** begin Entries supplied **

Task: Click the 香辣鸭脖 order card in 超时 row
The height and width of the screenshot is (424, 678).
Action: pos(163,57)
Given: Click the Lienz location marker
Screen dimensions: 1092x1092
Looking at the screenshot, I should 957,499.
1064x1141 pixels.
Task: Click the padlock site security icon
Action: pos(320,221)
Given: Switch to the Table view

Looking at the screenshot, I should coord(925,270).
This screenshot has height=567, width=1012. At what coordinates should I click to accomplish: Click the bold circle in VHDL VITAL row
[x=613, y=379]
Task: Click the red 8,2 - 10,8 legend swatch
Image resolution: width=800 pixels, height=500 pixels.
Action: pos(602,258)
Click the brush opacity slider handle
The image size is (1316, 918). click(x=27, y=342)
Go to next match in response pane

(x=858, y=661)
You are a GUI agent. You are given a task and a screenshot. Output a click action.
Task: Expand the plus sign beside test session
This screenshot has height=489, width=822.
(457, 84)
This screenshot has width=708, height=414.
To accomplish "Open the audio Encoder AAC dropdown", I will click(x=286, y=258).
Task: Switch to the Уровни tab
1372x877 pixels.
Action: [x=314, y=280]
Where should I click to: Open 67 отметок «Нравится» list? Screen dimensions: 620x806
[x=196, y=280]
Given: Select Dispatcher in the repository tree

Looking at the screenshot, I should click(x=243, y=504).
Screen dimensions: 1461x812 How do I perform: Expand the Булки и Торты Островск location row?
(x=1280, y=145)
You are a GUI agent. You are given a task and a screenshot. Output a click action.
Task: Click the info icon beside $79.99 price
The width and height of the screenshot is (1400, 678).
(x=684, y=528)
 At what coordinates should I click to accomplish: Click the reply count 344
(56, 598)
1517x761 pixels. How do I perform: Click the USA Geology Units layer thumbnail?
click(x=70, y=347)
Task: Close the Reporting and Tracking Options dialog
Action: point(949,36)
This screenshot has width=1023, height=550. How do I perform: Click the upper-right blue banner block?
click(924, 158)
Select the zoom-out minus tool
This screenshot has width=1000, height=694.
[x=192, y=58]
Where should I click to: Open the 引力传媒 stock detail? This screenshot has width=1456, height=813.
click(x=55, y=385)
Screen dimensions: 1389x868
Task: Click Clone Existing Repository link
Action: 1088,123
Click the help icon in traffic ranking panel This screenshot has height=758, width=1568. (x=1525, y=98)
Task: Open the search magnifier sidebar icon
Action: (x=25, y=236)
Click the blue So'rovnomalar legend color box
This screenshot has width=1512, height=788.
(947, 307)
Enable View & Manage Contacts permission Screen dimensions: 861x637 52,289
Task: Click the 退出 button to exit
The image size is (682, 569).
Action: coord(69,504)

** end Entries supplied **

## [Exercise instructions]
Convert the data above, from its first line through the line containing "[x=613, y=379]", into a numbered list, and leave out any blank lines.

## [Reply]
1. Task: Click the 香辣鸭脖 order card in 超时 row
2. The height and width of the screenshot is (424, 678).
3. Action: pos(163,57)
4. Given: Click the Lienz location marker
5. Screen dimensions: 1092x1092
6. Looking at the screenshot, I should 957,499.
7. 1064x1141 pixels.
8. Task: Click the padlock site security icon
9. Action: pos(320,221)
10. Given: Switch to the Table view
11. Looking at the screenshot, I should coord(925,270).
12. This screenshot has height=567, width=1012. At what coordinates should I click to accomplish: Click the bold circle in VHDL VITAL row
13. [x=613, y=379]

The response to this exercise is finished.